Logo após, um dos melhores centroavantes do país foi literalmente dispensado, demitido, sem que nada de mais grave tivesse servido de justificativa para isso. Grupo de jogadores não deve ser administrado, como em qualquer empresa?

Enquanto isso Rafael Marques, tantas vezes alvo de liberação por evidentes deficiências técnicas e de posicionamento, seguiu titular absoluto, durante toda a temporada.

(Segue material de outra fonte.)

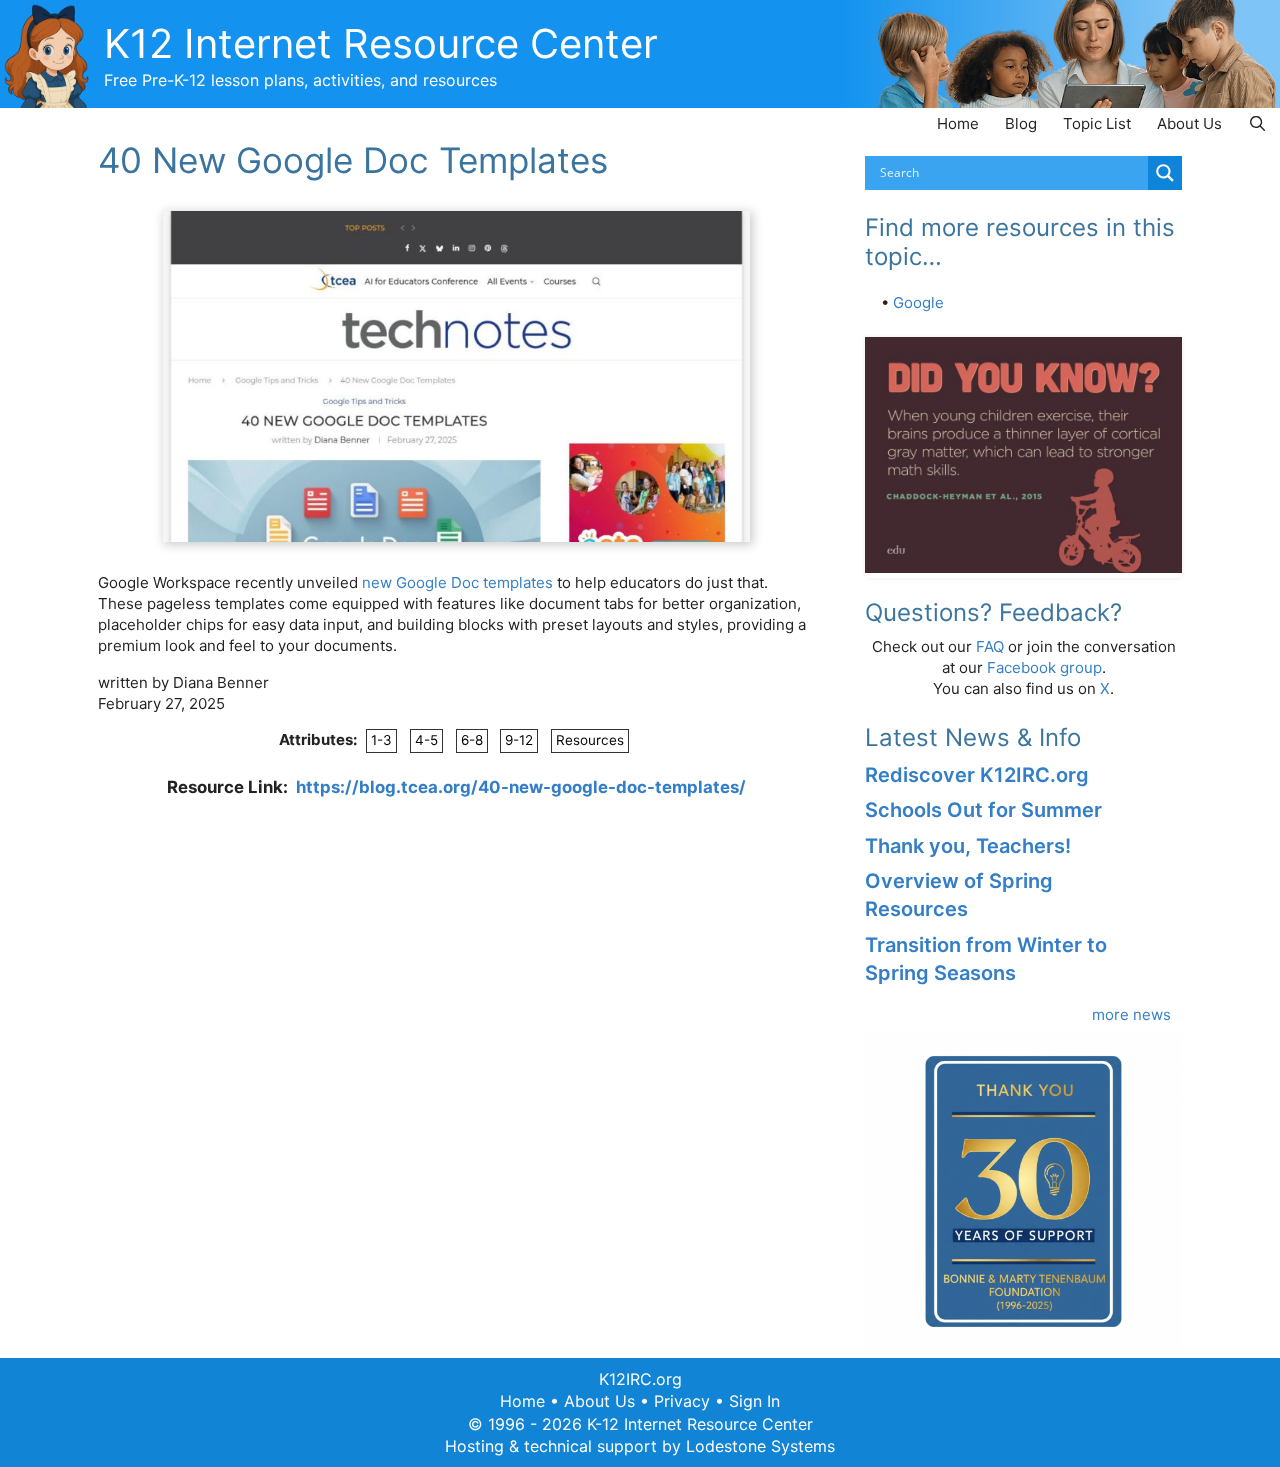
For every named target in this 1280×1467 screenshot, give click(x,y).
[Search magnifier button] (1165, 173)
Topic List (1097, 123)
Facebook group (1044, 667)
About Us (1189, 123)
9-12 (519, 740)
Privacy (682, 1401)
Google (918, 302)
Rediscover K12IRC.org (977, 775)
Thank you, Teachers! (968, 846)
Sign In (754, 1401)
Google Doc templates (474, 582)
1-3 (381, 740)
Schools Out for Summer (983, 810)
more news (1131, 1014)
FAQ (990, 646)
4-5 (426, 740)
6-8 (472, 740)
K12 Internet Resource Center (381, 43)
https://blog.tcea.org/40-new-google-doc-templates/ (521, 787)
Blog (1021, 123)
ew (381, 582)
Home (958, 123)
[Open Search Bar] (1257, 123)
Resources (590, 740)
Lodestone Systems (760, 1446)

Os constrangimentos pareciam ter encontrado seu ápice quando o Presidente anunciou a contratação de Wellington Paulista. Viria para substituir Borges. O alerta veio da imprensa, minutos depois, de que o atleta não teria condições legais para atuar por mais um clube no Brasileiro.

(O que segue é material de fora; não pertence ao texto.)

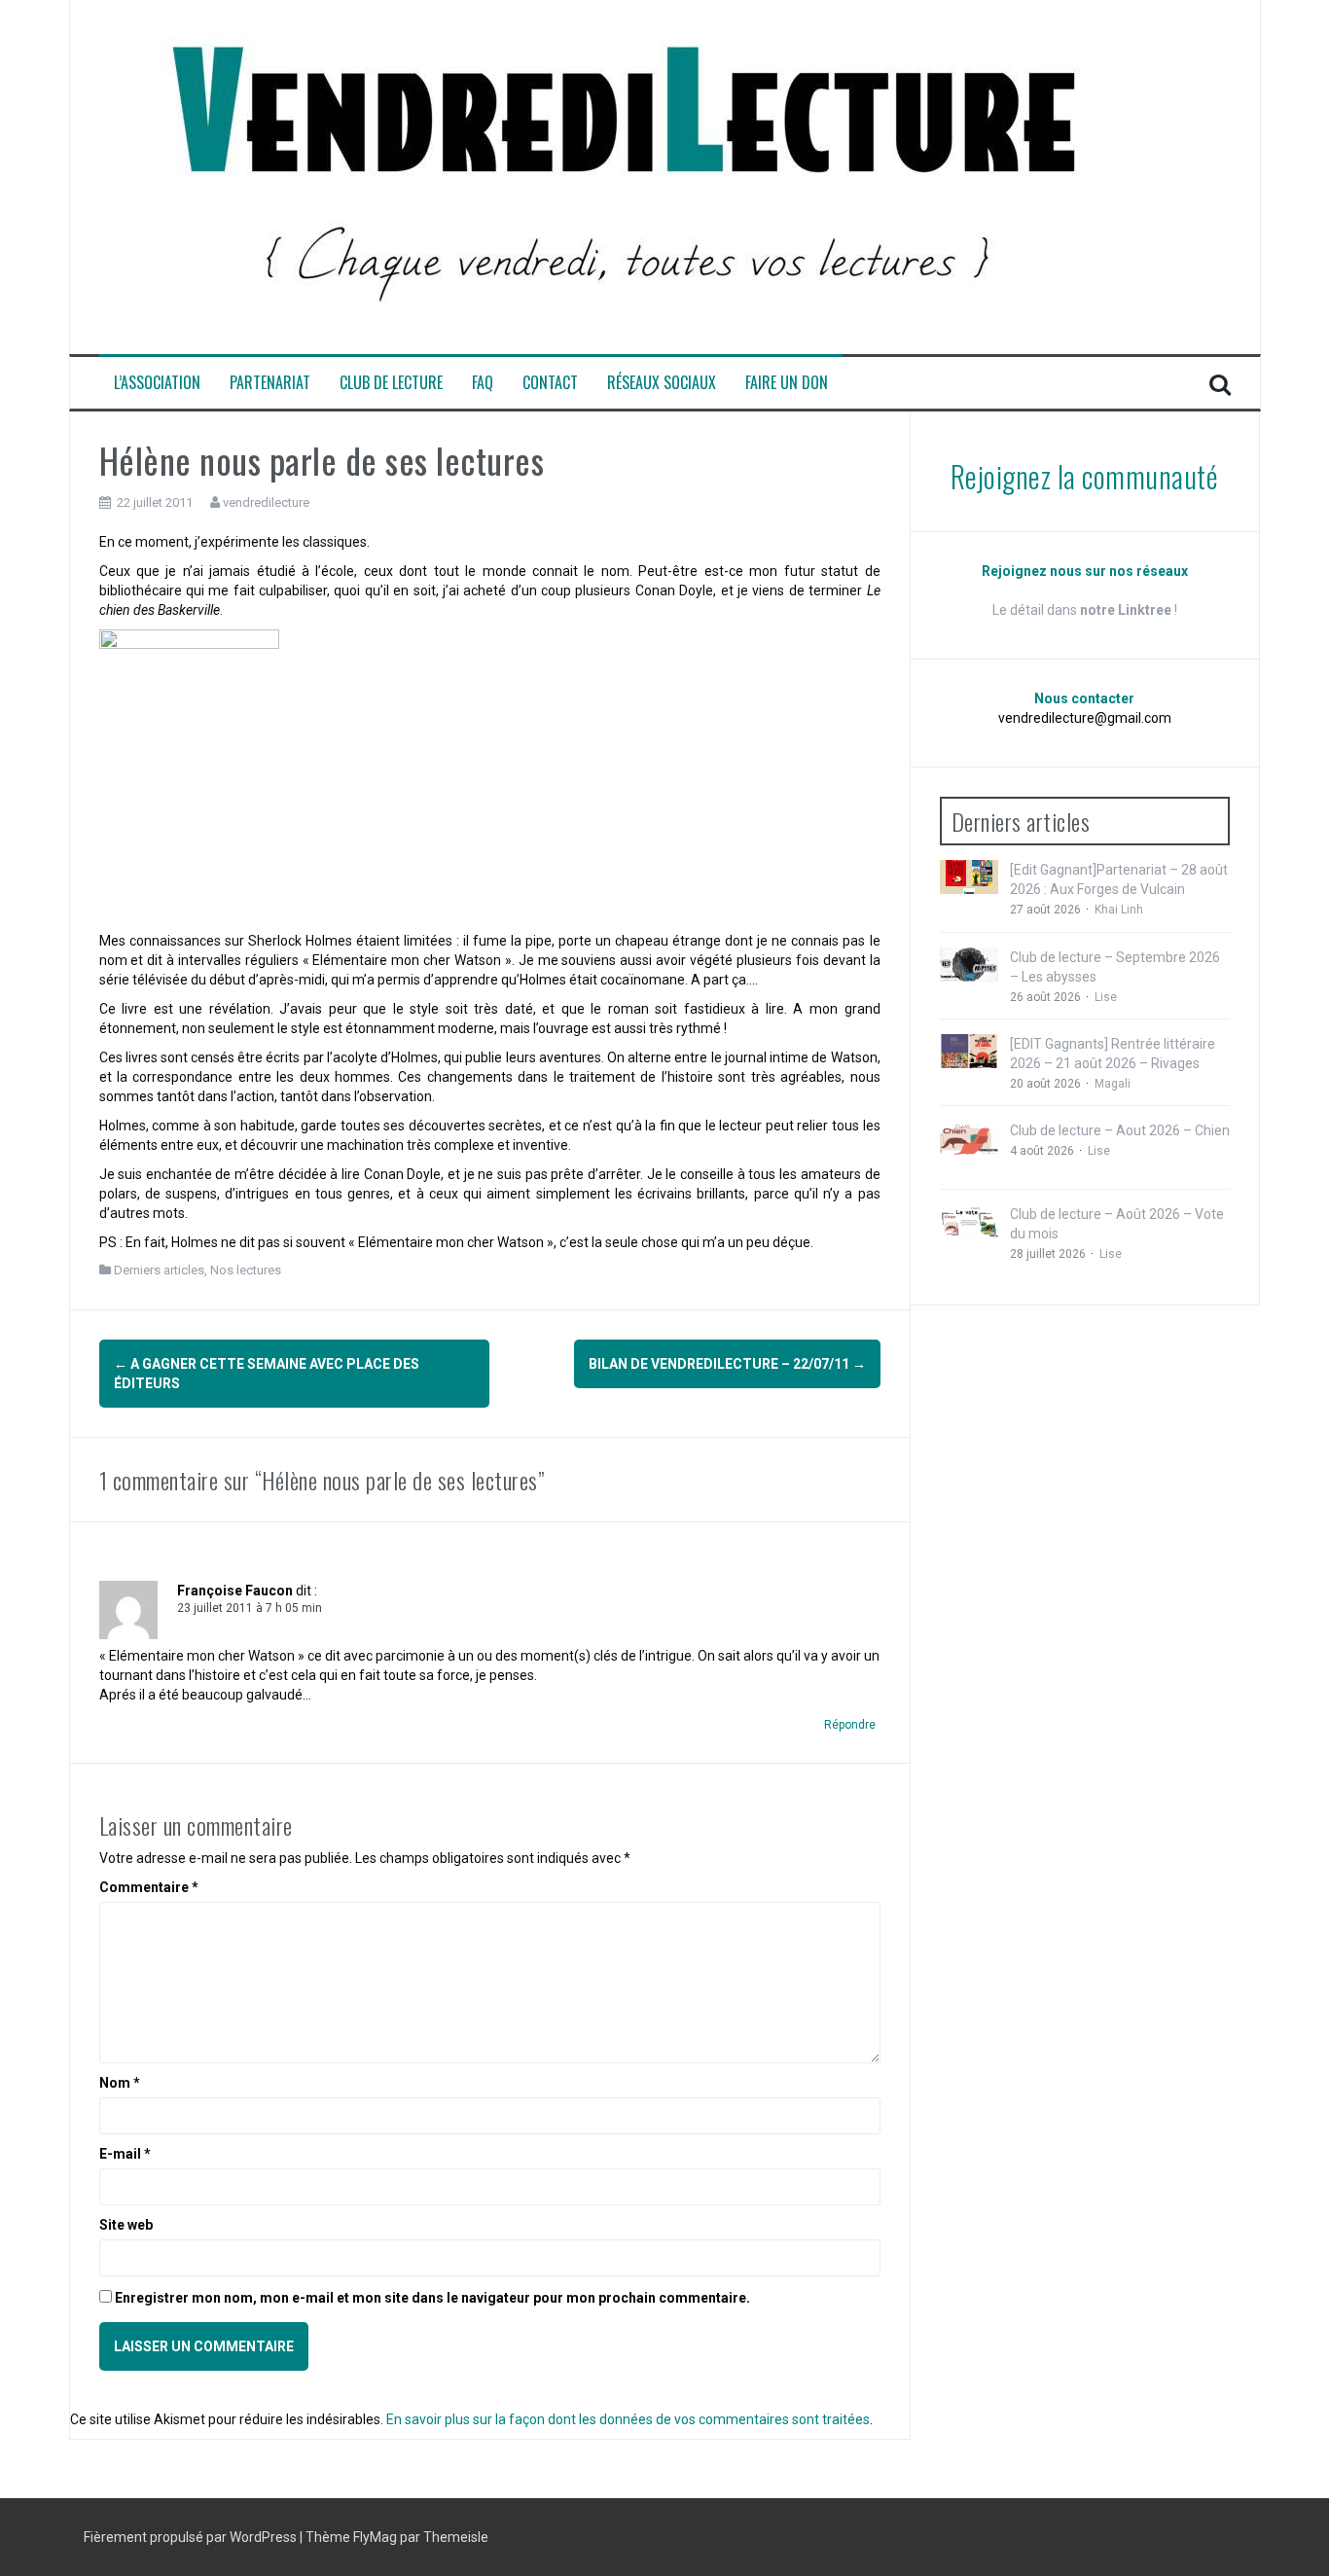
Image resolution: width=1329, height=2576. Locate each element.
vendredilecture (266, 502)
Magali (1113, 1084)
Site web (126, 2225)
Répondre (850, 1725)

A diretoria executiva atingia publicamente o departamento de futebol. Que por sua vez respondia, com indignada razão, ante a falta de respaldo.

E o ano foi caminhando, com mudanças de emergência, pequenas melhoras e péssimas jornadas a cada rodada.

Torcia, confesso, para terminar logo. As piadas dos adversários massacravam o orgulho dos gremistas, já quase sem argumentos para responder.

Mas ainda faltava jogarmos um GRE-NAL melancólico para nós e decisivo para eles, antecedido por uma semana em que o treinador do Grêmio anunciou que não seguiria no comando do time em 2012. O resultado no jogo não poderia ser outro, com a equipe se comportando de forma desanimada e preguiçosa, proporcionando jogadas não aceitas em partidas de amigos/amadores, e levando mais uma vez o torcedor a sentir vergonha.

O Kleber, Gladiador, também foi vítima e/ou protagonista das trapalhadas do Grêmio em 2011. Veio a Porto Alegre para reunião de portas fechadas, redundando em divulgação/vazamento de grande evento. Não disse que acertaria com o Grêmio, deixando o torcedor mais uma vez se sentindo usado em negociações e depois fez um “tur” pela Cidade.

Assim foi o ano de 2011. Um dos piores da história do Grêmio dentro de campo.

Para 2012, espero que os constrangimentos e as vergonhas que passamos sirvam de aprendizagem. E que nossas esperanças e otimismo não se esvaiam antes mesmo de março.

Vamos Grêmio, vamos! Estarei contigo sempre e para sempre!

É a minha opinião.

Juliano Ferrer

1 comentário para “QUE VENHA LOGO 2012”

  1. Paulo Roberto Faria Ferrer disse:

    Nunca ví uma sequência igual de “micos”. O resultado não poderia ser outro. Isto que desconsiderasse a contratação do Carlos Alberto, problema em todos os Clubes que passou, do Vinícius Pacheco, com um enorme currículo de empréstimos por parte do Flamengo, todos sem sucesso . E a contratação do Sorondo ? Vão gostar de correr riscos assim lá em Cacimbinhas.